Passage shown>
-- Opening Marker --

It was in The Black Hussar that Hopper first incorporated a baseball theme that drew notice in the sporting press. To accompany a song with a baseball stanza, "Mr. Hopper enacts the pitcher, Mr. [Digby] Bell, with a bird cage on his head and boxing gloves on his hands, plays catcher, while Mme. [Mathilde] Cottrelly handles a diminutive bat as striker and endeavors to make a 'home run.'"

In 1889, Hopper became founding president of the Actors' Amateur Athletic Association of America. Back in 1886, besides organizing a regular ball team among actors, he played in a benefit game for a demented playwright. The following year, he helped organize an actor's benefit for a sick young actress. In the first inning, someone presented him with an eight-inch sunflower.

Also in 1889, Bell, Hopper and fellow McCaull Comic Opera Company actor Jefferson De Angelis were doing the following skit for their third encore in Boccaccio. Bell returns "with a bat in his hand, followed by DeWolf Hopper and De Angelis. The latter has a ball, and as Hopper takes the bat in hand and Bell acts as catcher the former goes through the customary contortion act in pitching, and as Hopper hits the ball he runs off the stage, as if running the bases, and presently returns chased by De Angelis, who passes the ball to Bell as catcher just as Hopper makes a big slide for home base. The slider tumbles Bell, and when he rises from the somersault all three yell out to the audience for judgment [a ruling], and go off kicking like Anson and [New York captain Buck] Ewing. It is a rich gag and takes immediately", the Brooklyn Eagle said.

That year, Bell called Hopper "the biggest baseball crank that ever lived. Physically, of course, he is a corker, but when I say big I mean big morally and intellectually. Why, he goes up to the baseball [Polo] grounds at One Hundred and Fifty-fifth street after the matinees on Saturday, and he travels this six miles simply to see, perhaps, the two final innings, and any one can imagine the rapidity with which he must scrape off the makeup and get into his street clothes in order to secure even this much. But he says the Garrison finishes are worth it, and he is perfectly right. Hopper always was a baseball crank, long before the public knew anything about it."

-- Closing Marker --

Recorded data>
-- Opening Marker --

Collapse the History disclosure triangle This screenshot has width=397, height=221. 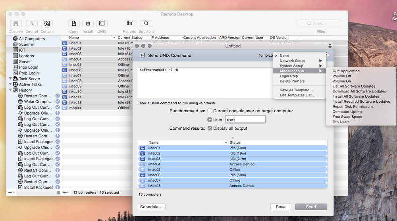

-- Closing Marker --

What you will do> Reproduce the passage on DeWolf Hopper and baseball in full, word for word and without any changes.

Answer to this task>
It was in The Black Hussar that Hopper first incorporated a baseball theme that drew notice in the sporting press. To accompany a song with a baseball stanza, "Mr. Hopper enacts the pitcher, Mr. [Digby] Bell, with a bird cage on his head and boxing gloves on his hands, plays catcher, while Mme. [Mathilde] Cottrelly handles a diminutive bat as striker and endeavors to make a 'home run.'"

In 1889, Hopper became founding president of the Actors' Amateur Athletic Association of America. Back in 1886, besides organizing a regular ball team among actors, he played in a benefit game for a demented playwright. The following year, he helped organize an actor's benefit for a sick young actress. In the first inning, someone presented him with an eight-inch sunflower.

Also in 1889, Bell, Hopper and fellow McCaull Comic Opera Company actor Jefferson De Angelis were doing the following skit for their third encore in Boccaccio. Bell returns "with a bat in his hand, followed by DeWolf Hopper and De Angelis. The latter has a ball, and as Hopper takes the bat in hand and Bell acts as catcher the former goes through the customary contortion act in pitching, and as Hopper hits the ball he runs off the stage, as if running the bases, and presently returns chased by De Angelis, who passes the ball to Bell as catcher just as Hopper makes a big slide for home base. The slider tumbles Bell, and when he rises from the somersault all three yell out to the audience for judgment [a ruling], and go off kicking like Anson and [New York captain Buck] Ewing. It is a rich gag and takes immediately", the Brooklyn Eagle said.

That year, Bell called Hopper "the biggest baseball crank that ever lived. Physically, of course, he is a corker, but when I say big I mean big morally and intellectually. Why, he goes up to the baseball [Polo] grounds at One Hundred and Fifty-fifth street after the matinees on Saturday, and he travels this six miles simply to see, perhaps, the two final innings, and any one can imagine the rapidity with which he must scrape off the makeup and get into his street clothes in order to secure even this much. But he says the Garrison finishes are worth it, and he is perfectly right. Hopper always was a baseball crank, long before the public knew anything about it."